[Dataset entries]
#####

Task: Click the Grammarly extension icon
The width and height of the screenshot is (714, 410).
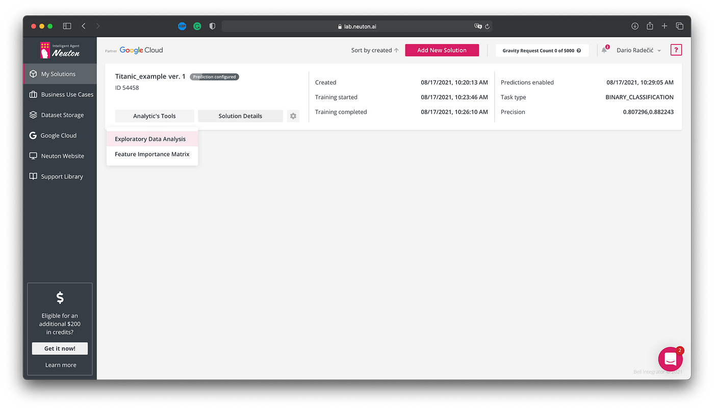Action: (x=197, y=25)
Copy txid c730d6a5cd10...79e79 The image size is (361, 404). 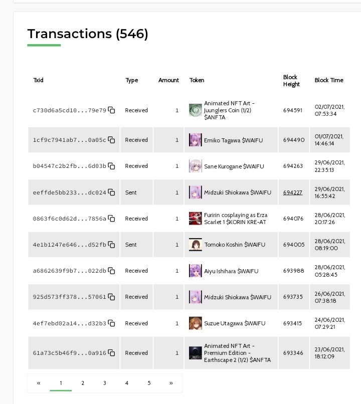coord(111,110)
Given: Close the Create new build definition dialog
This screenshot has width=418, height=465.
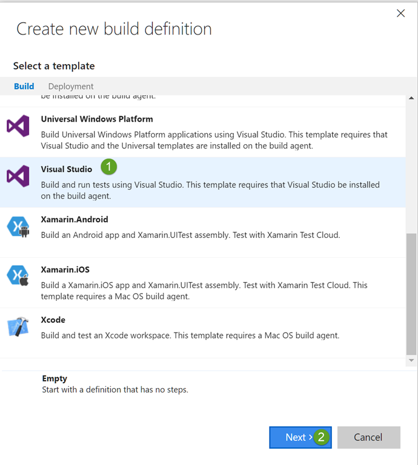Looking at the screenshot, I should click(400, 13).
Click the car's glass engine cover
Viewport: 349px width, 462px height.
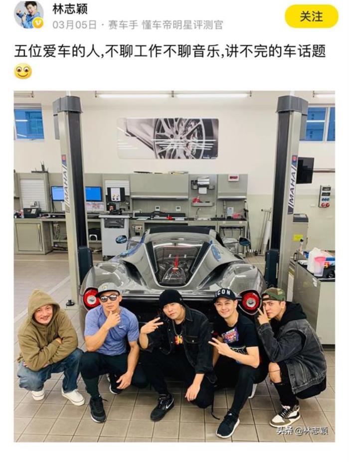pyautogui.click(x=176, y=263)
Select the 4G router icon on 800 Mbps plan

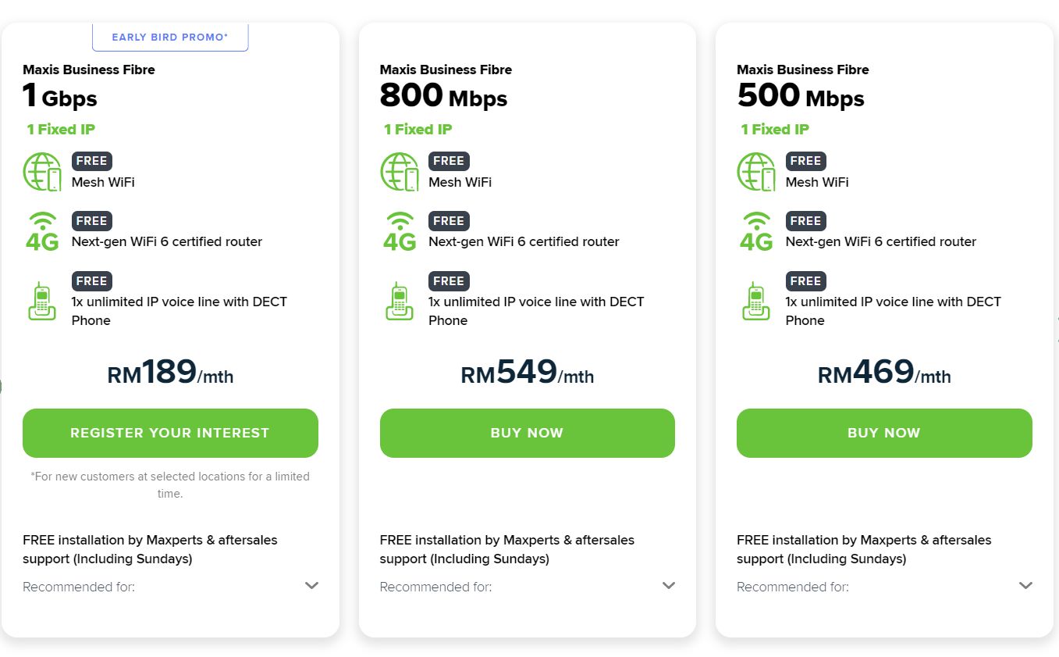tap(399, 231)
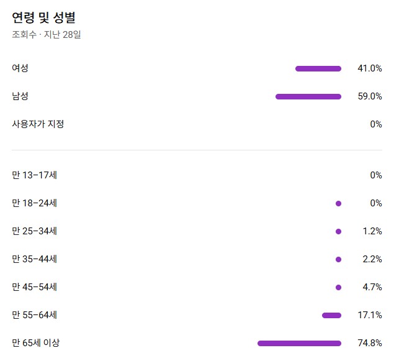Select the 사용자가 지정 label
Image resolution: width=399 pixels, height=358 pixels.
tap(38, 124)
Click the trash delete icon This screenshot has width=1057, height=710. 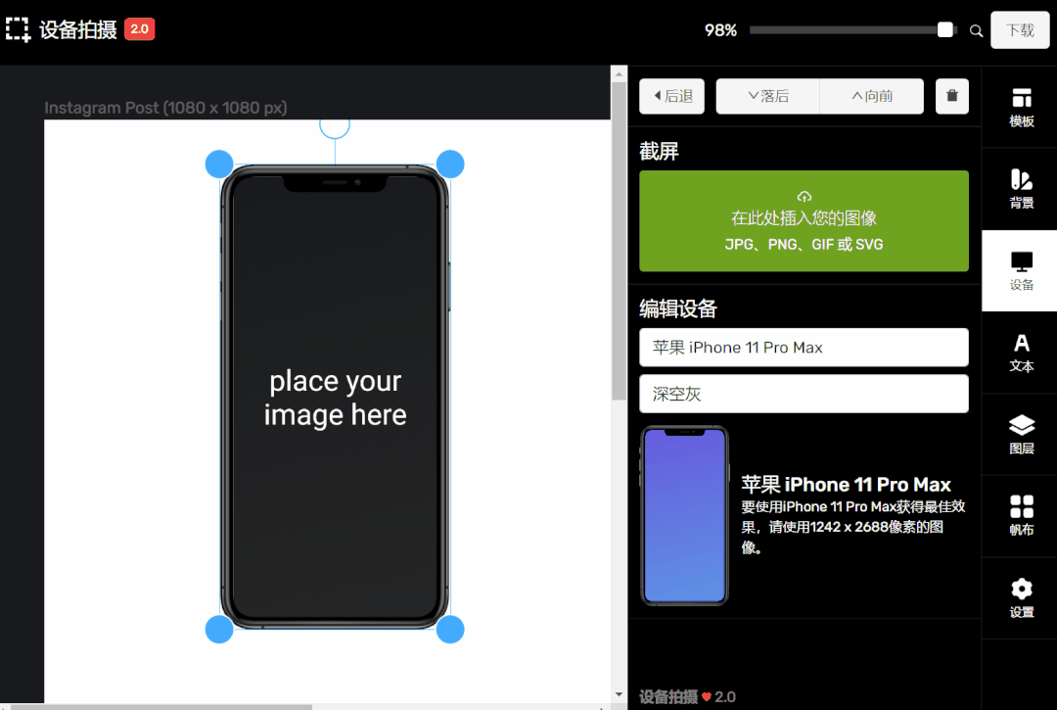click(x=952, y=96)
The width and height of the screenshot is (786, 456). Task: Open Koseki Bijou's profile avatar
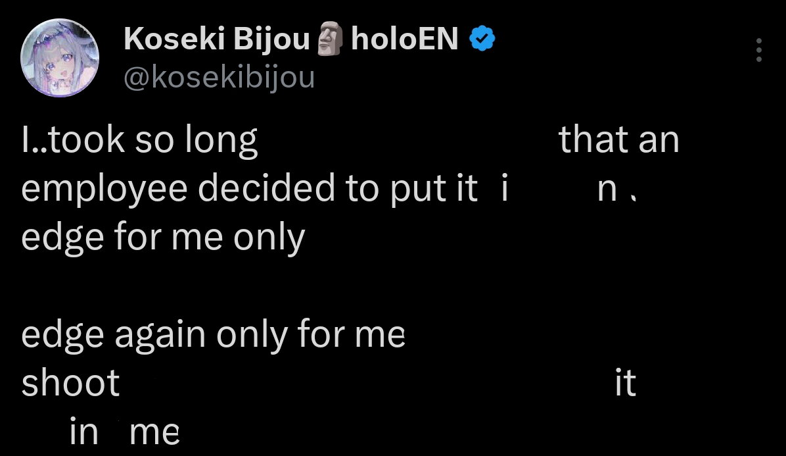60,58
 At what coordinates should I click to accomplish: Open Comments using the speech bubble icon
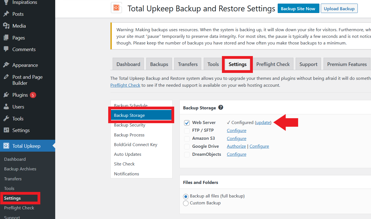coord(7,49)
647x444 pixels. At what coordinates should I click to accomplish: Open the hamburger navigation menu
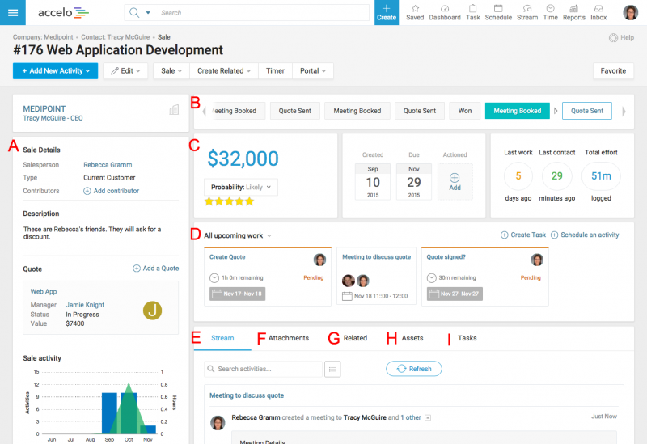click(13, 12)
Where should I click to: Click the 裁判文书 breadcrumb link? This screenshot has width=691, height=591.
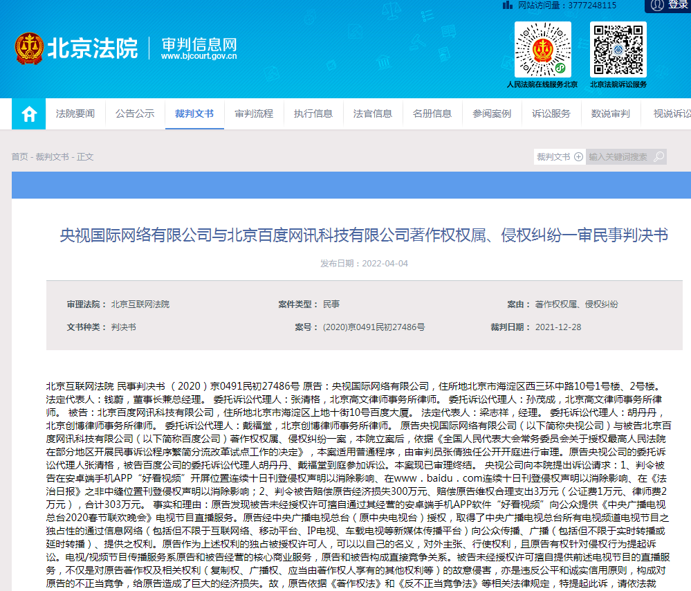tap(52, 157)
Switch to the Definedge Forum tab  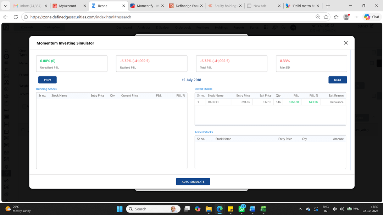pos(187,6)
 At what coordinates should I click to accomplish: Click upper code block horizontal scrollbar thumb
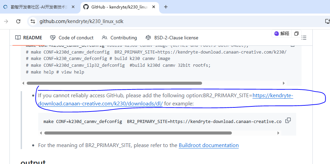[x=114, y=83]
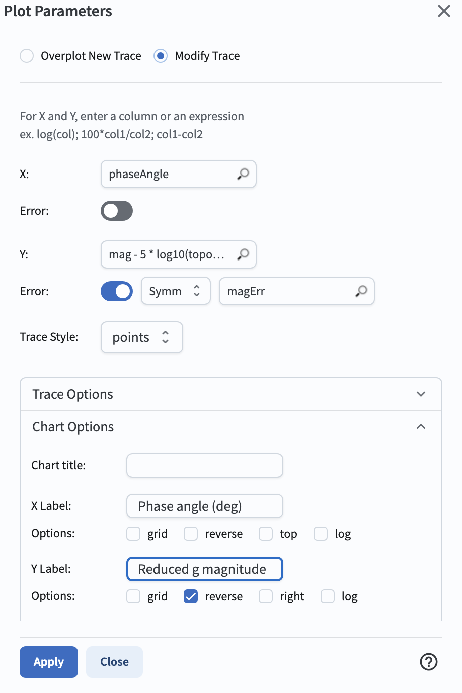The height and width of the screenshot is (693, 462).
Task: Collapse the Chart Options section
Action: 231,427
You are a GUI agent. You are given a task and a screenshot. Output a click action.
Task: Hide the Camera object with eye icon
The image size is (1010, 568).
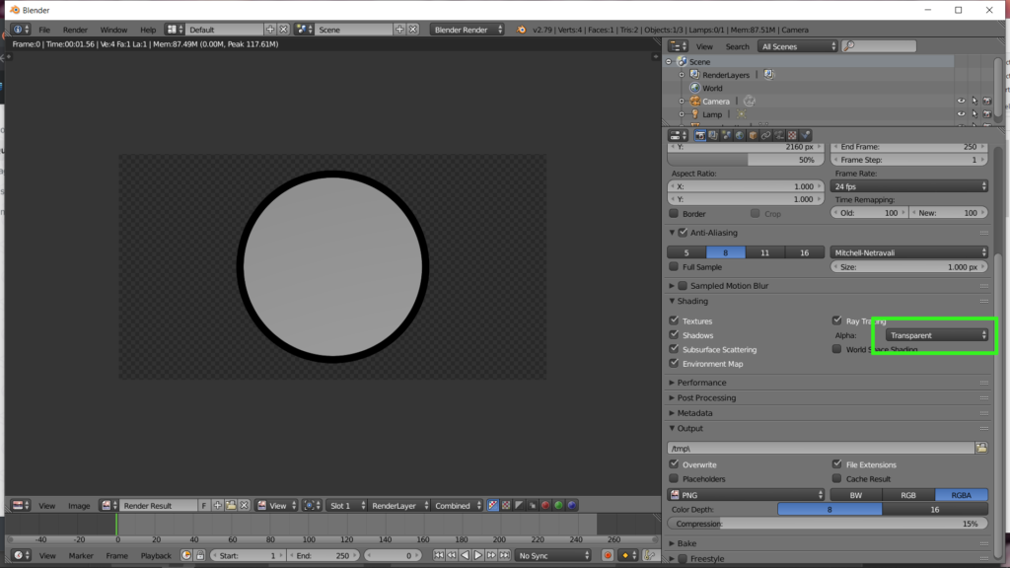click(961, 101)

#####

## WHAT THE TASK REQUIRES
Where a line contains "Task: Hide the Camera object with eye icon", begin there and set down exactly each line through the end of the data above, omitting any pictures.

## TASK OUTPUT
Task: Hide the Camera object with eye icon
The image size is (1010, 568).
click(961, 101)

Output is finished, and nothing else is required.